What you should do:
Which lines in the data below contain the word "will"? Return each of them.

#### Records for processing

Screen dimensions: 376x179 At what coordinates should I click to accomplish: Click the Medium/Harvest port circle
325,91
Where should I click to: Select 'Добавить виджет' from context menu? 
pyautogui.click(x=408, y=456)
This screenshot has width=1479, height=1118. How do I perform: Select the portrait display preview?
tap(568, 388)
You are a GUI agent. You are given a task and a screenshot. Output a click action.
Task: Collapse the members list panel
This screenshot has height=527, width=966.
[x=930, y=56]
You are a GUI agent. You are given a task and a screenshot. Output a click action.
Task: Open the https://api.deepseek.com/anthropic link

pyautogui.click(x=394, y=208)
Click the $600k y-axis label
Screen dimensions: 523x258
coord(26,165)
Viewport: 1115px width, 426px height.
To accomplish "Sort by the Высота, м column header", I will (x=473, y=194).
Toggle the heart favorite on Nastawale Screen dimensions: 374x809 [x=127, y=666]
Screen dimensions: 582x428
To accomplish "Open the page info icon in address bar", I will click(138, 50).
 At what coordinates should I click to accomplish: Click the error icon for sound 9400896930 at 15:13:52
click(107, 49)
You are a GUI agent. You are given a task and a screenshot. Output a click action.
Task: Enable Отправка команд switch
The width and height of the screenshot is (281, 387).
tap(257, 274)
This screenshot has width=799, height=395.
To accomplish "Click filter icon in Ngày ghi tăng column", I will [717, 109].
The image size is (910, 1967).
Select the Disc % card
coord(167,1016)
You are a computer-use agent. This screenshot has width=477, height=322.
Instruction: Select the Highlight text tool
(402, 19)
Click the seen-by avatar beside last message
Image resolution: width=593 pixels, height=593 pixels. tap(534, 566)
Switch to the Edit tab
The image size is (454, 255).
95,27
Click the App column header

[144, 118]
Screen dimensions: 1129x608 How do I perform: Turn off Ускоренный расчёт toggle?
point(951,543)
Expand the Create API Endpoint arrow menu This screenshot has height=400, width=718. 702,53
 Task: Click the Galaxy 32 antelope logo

########

Answer to the exercise:
To accomplish "Sort by the Высота, м column header", I will (x=473, y=194).
To accomplish "Open the page info icon in address bar", I will click(138, 50).
To accomplish "Click filter icon in Ngày ghi tăng column", I will [717, 109].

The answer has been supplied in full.